Sunday, 28 August 2011 00:00
FROM his ‘early  education’, Tolu Aliki appears to have found an identity that promotes juvenile-like expression.When his signature appeared on the art scene few years ago, it looked too fragile to withstand the crowded environment. But he has since proved critics wrong, going by the visibility of his works in public and private places.
Even, abroad higher prospect seems to be knocking at his door already.
Aliki will from Saturday, September 3 to 10 hold his third solo show titled Intimate Moments at Nike Art Gallery, Lekki, Lagos.
However, with his gradual entry into the scene, though avoiding the pop art characteristics, which his works slightly lean towards, Aliki’s skills in Intimate Moments would have to prove if, indeed, that fragile texture has finally disappeared.
My Stallion and I (acrylic on canvas) 3 x 4.5 feet
His largely pastel works seem to thrive on themes that touch on feelings. Intimacy, as suggested by some of them, is not necessarily about human relationships, but the chemistry that exists between man and pets.
Short of putting these works in series, My Stallion and I and Riding Tall as well as a few others, tell an animated story that could be of interest to humanists and conservationists.
For those who have strong emotional attachment to the pasts, as the artist’s choice of stylised form depicts, the landscape, Growing Up Here Was Good and a portraiture-like self-appraisal, Memories of My Younger Days, are nostalgic. “My painting is about love, passion and music,” he says.
On passion, Aliki’s long preference for pastel has been broken with the arrival of acrylic on his palette. He says over 10 years involvement in pastel is enough to consider another medium. “I have worked with pastel to a state of satisfaction.”
Two years ago, he had argued that pastel makes him spontaneous. That, it is imagined would not take away the lucid and proactive expression, now that acrylic is the choice.
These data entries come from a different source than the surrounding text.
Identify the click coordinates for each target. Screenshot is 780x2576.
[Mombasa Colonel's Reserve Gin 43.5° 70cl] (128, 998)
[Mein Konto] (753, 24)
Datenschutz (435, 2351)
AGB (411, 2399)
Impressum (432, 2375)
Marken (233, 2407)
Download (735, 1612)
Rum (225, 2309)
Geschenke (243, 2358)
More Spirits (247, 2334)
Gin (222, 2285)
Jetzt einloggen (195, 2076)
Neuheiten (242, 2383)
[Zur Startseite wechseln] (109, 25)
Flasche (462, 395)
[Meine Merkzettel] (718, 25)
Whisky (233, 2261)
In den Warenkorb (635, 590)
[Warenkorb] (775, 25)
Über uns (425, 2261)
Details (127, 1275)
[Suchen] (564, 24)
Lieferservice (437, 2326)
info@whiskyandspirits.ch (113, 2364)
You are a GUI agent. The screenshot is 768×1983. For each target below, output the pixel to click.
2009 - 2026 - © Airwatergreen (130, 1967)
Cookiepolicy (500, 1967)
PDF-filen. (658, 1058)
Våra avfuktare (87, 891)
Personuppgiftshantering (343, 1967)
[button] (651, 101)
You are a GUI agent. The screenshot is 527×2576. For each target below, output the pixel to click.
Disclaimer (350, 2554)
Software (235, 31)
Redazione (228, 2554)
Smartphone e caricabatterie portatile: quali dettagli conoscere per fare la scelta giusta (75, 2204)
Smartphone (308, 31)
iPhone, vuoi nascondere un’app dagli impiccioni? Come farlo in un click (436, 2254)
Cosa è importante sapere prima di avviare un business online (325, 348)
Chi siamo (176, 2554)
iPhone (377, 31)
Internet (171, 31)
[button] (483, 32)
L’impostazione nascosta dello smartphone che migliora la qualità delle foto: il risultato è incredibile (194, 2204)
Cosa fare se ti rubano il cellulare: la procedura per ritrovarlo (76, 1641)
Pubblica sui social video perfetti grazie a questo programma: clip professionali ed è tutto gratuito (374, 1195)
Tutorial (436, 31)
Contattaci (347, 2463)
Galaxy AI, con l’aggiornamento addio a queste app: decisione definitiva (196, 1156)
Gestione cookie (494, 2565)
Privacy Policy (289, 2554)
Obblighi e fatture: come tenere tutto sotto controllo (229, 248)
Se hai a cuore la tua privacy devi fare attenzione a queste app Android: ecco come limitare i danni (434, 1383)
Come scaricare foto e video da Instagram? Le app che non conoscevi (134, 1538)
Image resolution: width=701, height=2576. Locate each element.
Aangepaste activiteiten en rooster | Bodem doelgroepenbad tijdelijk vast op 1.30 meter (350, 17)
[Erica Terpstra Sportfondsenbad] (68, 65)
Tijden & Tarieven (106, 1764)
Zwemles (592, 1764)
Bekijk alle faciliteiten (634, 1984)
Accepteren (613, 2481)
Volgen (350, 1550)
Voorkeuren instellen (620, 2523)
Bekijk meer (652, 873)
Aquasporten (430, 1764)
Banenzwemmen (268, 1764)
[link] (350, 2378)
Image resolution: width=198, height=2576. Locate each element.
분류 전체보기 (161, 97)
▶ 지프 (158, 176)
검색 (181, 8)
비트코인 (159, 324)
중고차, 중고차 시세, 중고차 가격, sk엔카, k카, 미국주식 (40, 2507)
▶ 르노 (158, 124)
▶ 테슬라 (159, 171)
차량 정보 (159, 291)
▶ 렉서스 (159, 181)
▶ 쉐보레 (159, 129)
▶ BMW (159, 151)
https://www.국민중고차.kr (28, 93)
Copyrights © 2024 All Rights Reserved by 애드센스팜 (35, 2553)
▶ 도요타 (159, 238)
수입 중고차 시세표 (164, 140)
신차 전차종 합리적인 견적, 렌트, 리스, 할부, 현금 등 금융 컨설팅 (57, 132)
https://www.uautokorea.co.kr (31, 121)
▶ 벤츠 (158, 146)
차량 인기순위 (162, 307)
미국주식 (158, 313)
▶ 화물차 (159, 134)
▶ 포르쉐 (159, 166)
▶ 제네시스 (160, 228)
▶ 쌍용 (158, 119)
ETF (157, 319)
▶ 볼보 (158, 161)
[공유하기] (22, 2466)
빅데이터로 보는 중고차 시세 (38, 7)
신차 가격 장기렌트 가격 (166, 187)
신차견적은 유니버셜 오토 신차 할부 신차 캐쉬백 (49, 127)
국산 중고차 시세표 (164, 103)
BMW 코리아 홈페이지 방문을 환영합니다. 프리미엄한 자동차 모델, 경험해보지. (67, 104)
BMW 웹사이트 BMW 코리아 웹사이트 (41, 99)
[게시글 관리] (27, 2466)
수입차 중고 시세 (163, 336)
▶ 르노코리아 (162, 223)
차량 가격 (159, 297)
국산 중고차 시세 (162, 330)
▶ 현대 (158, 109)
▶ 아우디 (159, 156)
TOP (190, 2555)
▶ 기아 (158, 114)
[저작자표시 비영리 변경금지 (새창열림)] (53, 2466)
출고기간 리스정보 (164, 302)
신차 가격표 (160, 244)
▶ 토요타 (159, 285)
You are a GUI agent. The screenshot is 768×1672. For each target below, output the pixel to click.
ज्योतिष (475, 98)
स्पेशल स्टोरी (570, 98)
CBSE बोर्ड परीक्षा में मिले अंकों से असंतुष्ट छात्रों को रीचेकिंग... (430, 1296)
AS a self-taught artist, he has, surprisingly wormed his way into the heart of collectors and galleries in Lagos, despite not having any ‘school’ or ‘master’ identity to cling on to.
It’s been tough, he says, “but thanks to my training in Mass Communication.”
Perhaps, part of the lift he needed came when he joined the ‘family’ of Ikoyi — Lagos-based Mydrim Gallery.
His works featured in the 8th edition of the gallery’s yearly pastel show titled New Page in 2005. “Yes, it was a strong lift for me,” he notes.
And if his claim of a tight work schedule late last year was anything to go by, sustaining this relative success, perhaps, moving a step further wouldn’t be an uphill task. However, Aliki has to preempt his admirers by not being predictable; a bit of radical edge, within this established toning and theme on canvas could just secure the future for him.
Perhaps with a taste of foreign show, the challenge of sustaining his kind of art would be surmounted. “Last year my show titled Evolution in Portugal was very encouraging. Though not much sales due to the economic recession in Europe, responses from visitors were encouraging.”


SOME of his past shows include, Art on the Mainland at the National Council for Arts, National Theatre Iganmu, Lagos, 2008; ArtExpo, (Nigeria) National Commission for Museum Monument (Nkem Gallery), Onikan, Lagos, 2008; Juried Exhibition, Society of Nigerian Artists’ October Rain, National Museum, Onikan, Lagos.